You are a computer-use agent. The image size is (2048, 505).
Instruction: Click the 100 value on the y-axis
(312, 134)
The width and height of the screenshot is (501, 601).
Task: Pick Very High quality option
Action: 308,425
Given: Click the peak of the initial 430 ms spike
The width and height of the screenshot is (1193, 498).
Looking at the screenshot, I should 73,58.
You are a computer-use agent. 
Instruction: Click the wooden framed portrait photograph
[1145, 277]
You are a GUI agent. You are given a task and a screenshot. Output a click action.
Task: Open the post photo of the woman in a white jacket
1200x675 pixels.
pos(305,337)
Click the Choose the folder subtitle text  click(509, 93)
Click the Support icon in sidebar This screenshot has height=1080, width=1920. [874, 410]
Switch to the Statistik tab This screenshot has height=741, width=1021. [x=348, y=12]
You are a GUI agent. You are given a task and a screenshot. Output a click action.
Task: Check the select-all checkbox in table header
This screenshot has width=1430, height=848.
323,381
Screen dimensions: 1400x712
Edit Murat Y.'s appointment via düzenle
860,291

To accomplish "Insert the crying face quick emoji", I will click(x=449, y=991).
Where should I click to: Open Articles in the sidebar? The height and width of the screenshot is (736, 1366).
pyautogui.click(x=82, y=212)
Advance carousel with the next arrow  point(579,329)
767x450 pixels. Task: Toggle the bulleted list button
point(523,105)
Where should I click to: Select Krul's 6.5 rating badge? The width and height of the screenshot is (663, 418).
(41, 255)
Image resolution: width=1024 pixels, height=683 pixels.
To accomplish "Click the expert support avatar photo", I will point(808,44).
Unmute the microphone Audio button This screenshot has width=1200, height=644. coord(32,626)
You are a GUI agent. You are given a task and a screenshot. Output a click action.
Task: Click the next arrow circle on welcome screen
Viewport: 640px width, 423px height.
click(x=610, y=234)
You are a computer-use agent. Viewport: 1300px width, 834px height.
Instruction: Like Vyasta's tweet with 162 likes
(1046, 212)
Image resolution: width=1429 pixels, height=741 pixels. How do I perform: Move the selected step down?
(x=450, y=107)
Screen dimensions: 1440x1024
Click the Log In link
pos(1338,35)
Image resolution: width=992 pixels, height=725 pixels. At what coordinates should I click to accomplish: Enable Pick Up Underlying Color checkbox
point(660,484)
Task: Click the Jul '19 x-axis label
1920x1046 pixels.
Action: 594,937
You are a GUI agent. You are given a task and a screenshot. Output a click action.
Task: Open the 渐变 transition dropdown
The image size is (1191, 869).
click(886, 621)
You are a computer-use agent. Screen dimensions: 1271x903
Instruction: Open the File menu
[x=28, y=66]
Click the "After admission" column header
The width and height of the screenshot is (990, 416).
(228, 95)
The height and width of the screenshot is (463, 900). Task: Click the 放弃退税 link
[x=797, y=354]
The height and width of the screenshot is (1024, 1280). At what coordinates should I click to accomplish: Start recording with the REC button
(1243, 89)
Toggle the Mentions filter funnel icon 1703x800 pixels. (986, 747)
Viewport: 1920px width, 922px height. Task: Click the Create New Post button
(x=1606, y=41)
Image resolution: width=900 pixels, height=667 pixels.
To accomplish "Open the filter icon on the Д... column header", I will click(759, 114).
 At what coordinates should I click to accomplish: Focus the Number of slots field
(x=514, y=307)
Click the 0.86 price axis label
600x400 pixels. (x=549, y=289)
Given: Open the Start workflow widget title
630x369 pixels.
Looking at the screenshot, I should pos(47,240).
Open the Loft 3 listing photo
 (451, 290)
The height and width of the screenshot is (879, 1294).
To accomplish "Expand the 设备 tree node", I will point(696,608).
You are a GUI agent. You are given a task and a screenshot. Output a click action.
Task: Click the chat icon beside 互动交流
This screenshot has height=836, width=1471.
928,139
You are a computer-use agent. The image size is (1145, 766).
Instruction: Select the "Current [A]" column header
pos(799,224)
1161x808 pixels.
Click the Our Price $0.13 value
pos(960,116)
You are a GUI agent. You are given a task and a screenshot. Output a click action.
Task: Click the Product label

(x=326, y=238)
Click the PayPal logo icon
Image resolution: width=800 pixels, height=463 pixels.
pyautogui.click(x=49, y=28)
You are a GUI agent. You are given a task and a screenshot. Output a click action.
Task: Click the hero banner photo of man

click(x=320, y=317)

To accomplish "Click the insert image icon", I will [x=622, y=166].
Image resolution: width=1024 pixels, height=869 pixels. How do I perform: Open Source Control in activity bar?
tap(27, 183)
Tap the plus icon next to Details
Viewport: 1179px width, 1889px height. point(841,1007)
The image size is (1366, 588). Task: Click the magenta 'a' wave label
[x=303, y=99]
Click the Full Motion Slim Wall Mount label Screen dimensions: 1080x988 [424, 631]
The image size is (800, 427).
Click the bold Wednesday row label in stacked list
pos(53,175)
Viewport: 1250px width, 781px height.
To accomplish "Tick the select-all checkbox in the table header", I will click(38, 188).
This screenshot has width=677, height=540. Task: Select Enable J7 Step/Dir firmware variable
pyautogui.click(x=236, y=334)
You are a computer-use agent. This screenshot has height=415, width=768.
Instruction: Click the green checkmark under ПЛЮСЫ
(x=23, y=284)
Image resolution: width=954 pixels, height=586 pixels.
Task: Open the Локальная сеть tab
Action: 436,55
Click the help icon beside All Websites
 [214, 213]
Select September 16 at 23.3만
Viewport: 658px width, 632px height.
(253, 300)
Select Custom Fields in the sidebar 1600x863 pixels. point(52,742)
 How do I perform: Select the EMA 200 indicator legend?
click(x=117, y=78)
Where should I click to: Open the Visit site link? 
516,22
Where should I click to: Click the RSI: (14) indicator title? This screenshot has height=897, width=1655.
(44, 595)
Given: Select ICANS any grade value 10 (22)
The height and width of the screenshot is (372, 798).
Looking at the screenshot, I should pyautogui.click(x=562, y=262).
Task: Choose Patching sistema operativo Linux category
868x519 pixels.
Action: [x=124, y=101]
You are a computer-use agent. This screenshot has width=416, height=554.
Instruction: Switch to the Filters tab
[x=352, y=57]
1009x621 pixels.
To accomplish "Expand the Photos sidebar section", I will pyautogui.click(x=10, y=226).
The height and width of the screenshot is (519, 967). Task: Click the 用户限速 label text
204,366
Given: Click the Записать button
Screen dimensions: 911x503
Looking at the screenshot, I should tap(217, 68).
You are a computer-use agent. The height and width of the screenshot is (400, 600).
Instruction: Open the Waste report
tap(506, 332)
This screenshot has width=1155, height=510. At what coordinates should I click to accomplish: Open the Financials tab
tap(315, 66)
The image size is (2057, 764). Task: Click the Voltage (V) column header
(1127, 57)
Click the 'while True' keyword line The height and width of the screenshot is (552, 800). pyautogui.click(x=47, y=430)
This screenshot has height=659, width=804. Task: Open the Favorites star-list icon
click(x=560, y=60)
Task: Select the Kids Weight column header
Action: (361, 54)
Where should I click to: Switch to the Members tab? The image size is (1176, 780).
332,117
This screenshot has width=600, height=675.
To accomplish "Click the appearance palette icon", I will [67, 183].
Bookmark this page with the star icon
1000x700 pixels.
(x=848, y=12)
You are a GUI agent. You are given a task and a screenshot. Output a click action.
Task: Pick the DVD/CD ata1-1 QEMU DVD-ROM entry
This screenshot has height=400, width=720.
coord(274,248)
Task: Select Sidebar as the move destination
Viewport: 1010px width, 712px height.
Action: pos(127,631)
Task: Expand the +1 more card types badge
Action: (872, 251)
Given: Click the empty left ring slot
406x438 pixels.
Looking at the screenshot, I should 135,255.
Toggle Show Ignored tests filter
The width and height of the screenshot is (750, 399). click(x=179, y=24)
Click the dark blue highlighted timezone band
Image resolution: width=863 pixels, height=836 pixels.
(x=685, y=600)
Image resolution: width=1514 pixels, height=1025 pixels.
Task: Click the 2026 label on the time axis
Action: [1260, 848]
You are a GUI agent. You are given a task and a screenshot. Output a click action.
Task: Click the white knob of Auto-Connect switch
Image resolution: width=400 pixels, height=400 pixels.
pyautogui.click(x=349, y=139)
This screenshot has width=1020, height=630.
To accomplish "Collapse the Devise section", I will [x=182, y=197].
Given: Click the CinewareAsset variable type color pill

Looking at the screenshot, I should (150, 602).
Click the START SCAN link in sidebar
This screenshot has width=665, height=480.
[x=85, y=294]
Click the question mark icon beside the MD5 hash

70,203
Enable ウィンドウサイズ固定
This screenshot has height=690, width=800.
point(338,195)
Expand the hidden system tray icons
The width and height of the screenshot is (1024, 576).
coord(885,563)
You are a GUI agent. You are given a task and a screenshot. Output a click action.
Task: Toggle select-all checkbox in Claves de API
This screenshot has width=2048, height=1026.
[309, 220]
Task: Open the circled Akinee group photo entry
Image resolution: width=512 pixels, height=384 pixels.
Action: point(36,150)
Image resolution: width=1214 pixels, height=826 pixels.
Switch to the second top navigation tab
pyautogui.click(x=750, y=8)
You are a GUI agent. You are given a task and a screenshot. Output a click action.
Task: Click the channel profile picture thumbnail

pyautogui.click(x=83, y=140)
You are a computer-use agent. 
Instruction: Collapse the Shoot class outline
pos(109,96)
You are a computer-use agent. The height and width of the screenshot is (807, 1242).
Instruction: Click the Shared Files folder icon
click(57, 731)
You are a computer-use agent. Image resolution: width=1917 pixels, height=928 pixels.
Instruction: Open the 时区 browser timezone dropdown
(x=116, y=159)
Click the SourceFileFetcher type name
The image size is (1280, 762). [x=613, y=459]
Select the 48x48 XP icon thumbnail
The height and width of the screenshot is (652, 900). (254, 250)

# # # #

- **Task directions**: Show each line of the data that contains the string "arrow".

- **Response to the task**:
Advance carousel with the next arrow  point(579,329)
Task: Click the next arrow circle on welcome screen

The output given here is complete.